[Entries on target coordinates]

########

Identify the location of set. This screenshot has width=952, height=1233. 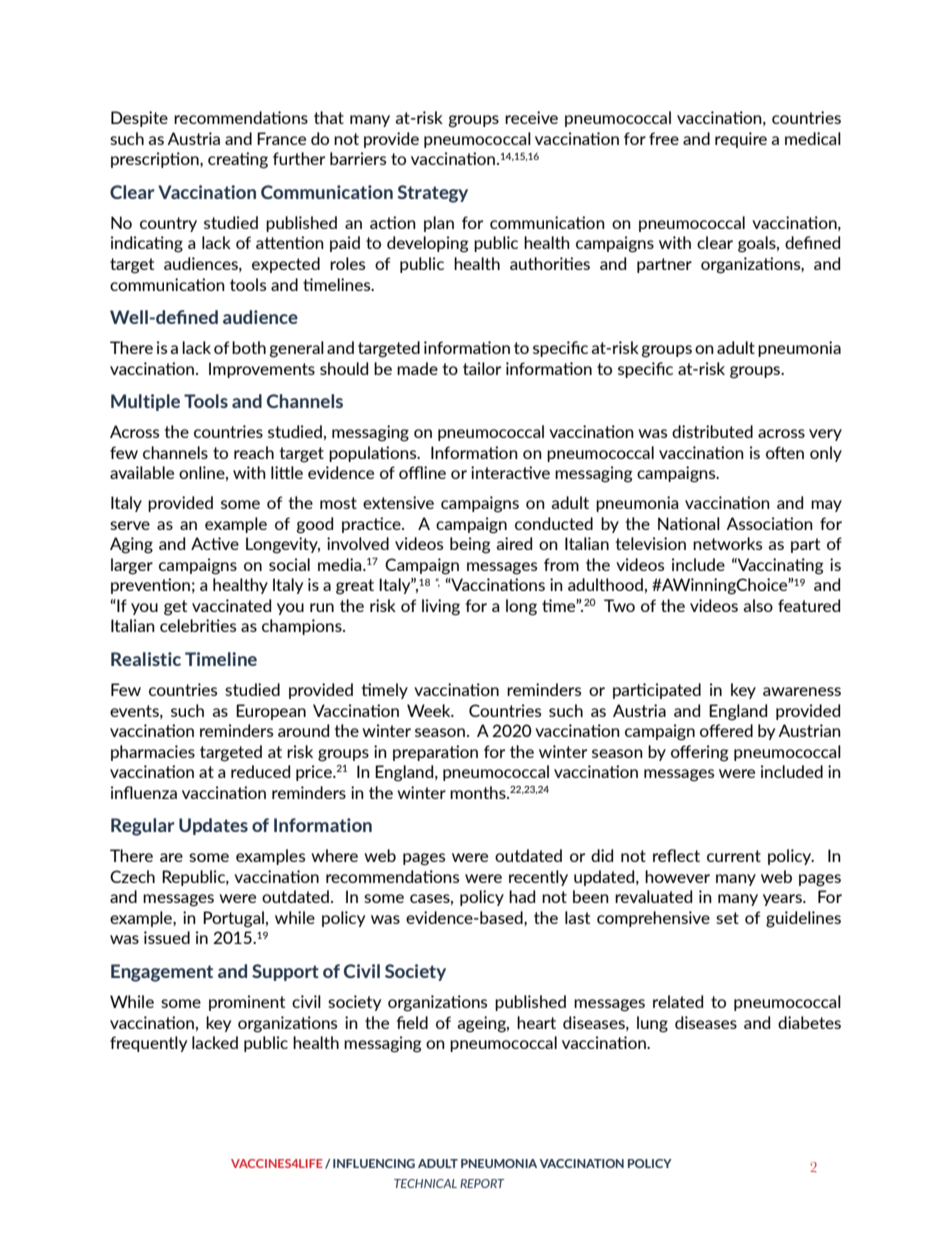
(727, 918).
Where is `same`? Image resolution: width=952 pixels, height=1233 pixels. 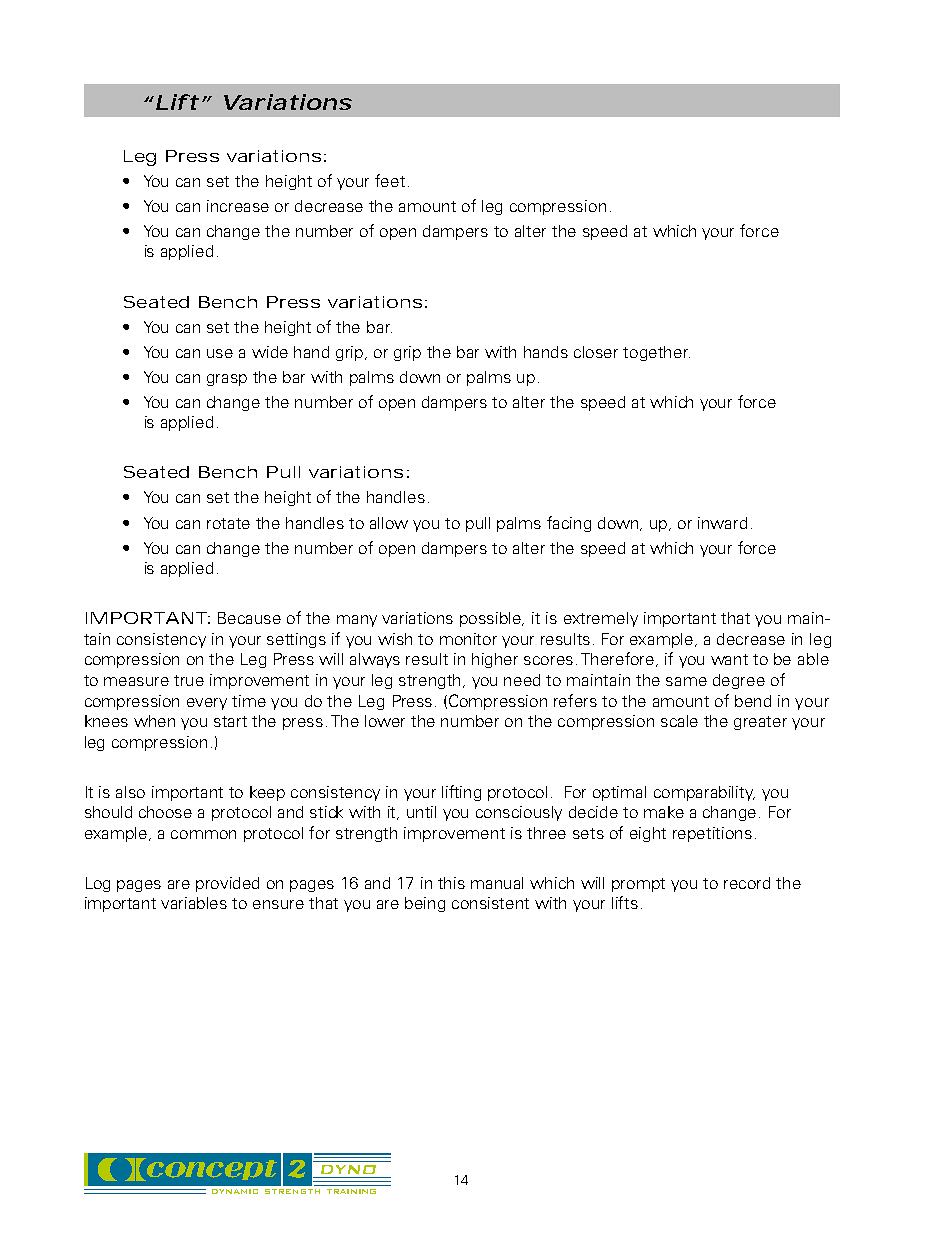
same is located at coordinates (686, 681).
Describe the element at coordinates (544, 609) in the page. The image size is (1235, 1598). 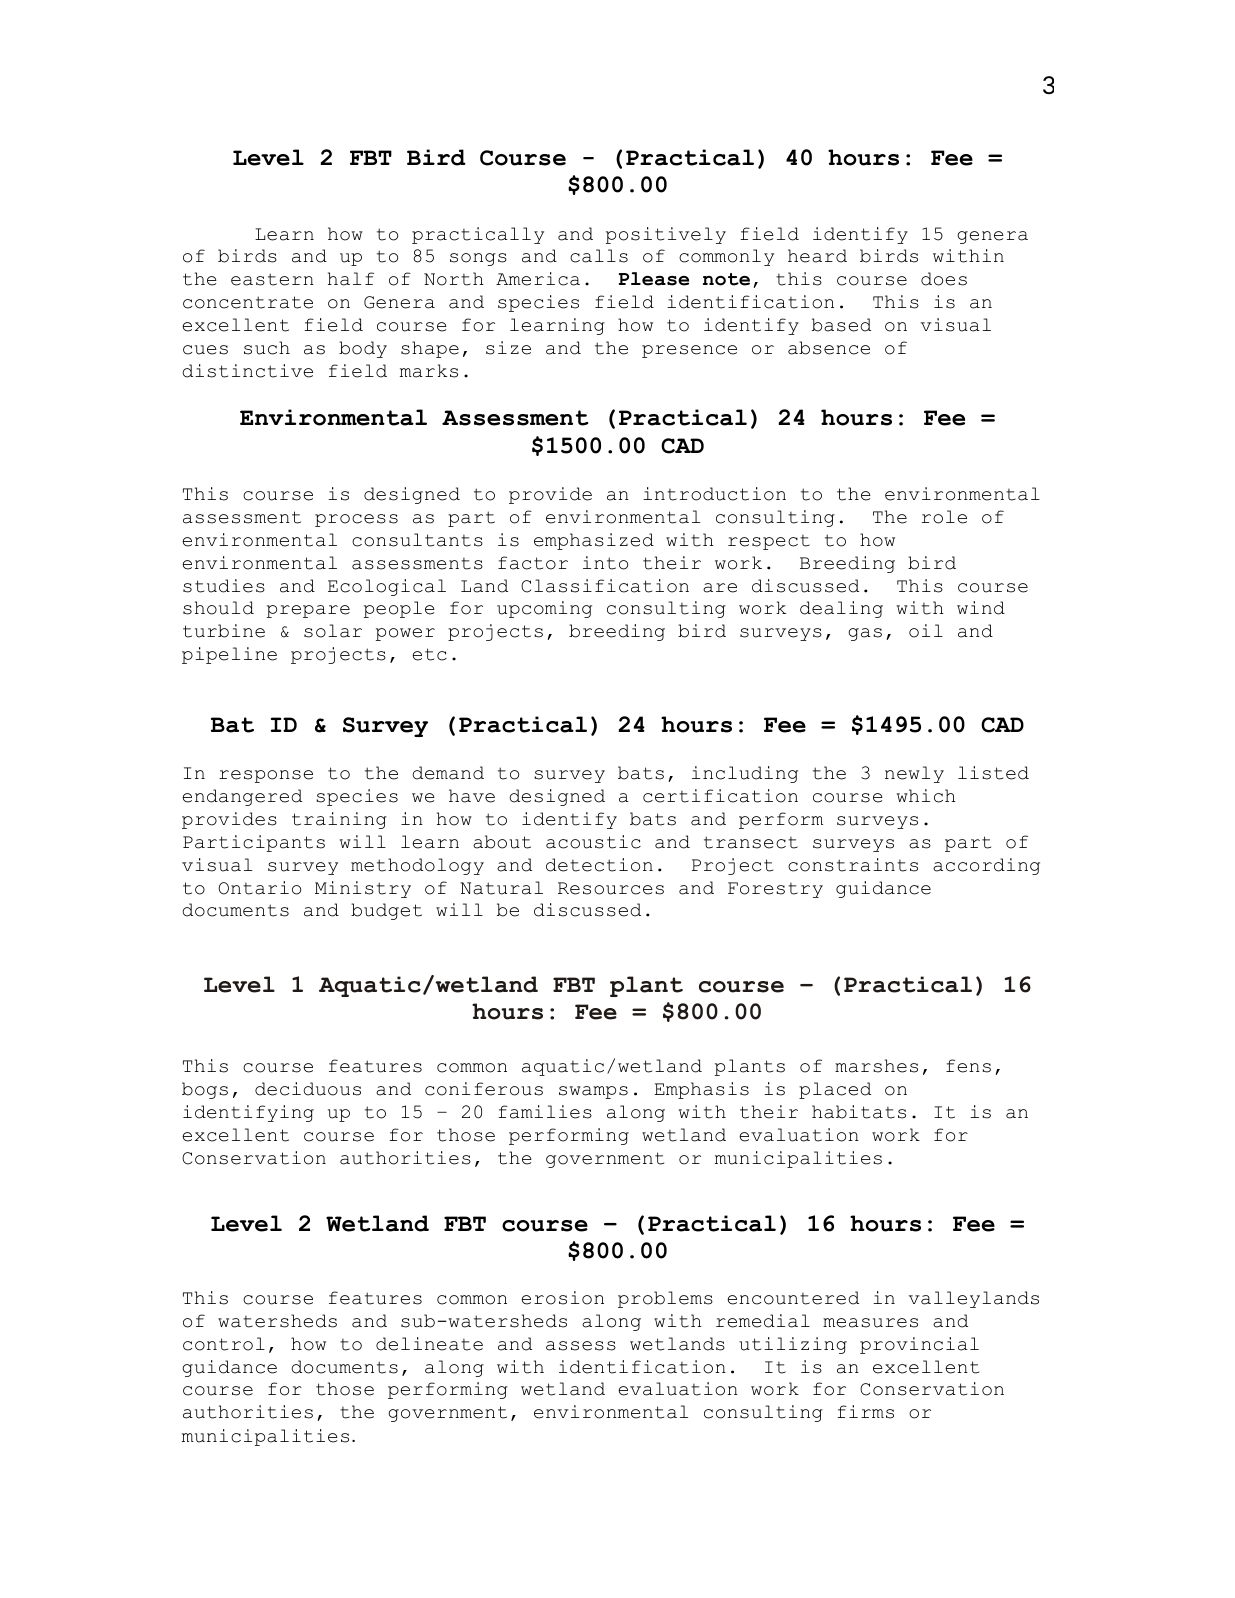
I see `upcoming` at that location.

########

## WHAT IS EXPECTED
Convert the entries above into a two-column CSV with the headers entry_text and answer, giving one row per entry. Put each field in double quotes, replace line breaks with spaces, and leave out the pictures.

## RESPONSE BELOW
entry_text,answer
"Identify the location of set. This screenshot has width=952, height=1233.","(727, 918)."
"Where is `same`? Image resolution: width=952 pixels, height=1233 pixels.","same is located at coordinates (686, 681)."
"Describe the element at coordinates (544, 609) in the page. The image size is (1235, 1598).","I see `upcoming` at that location."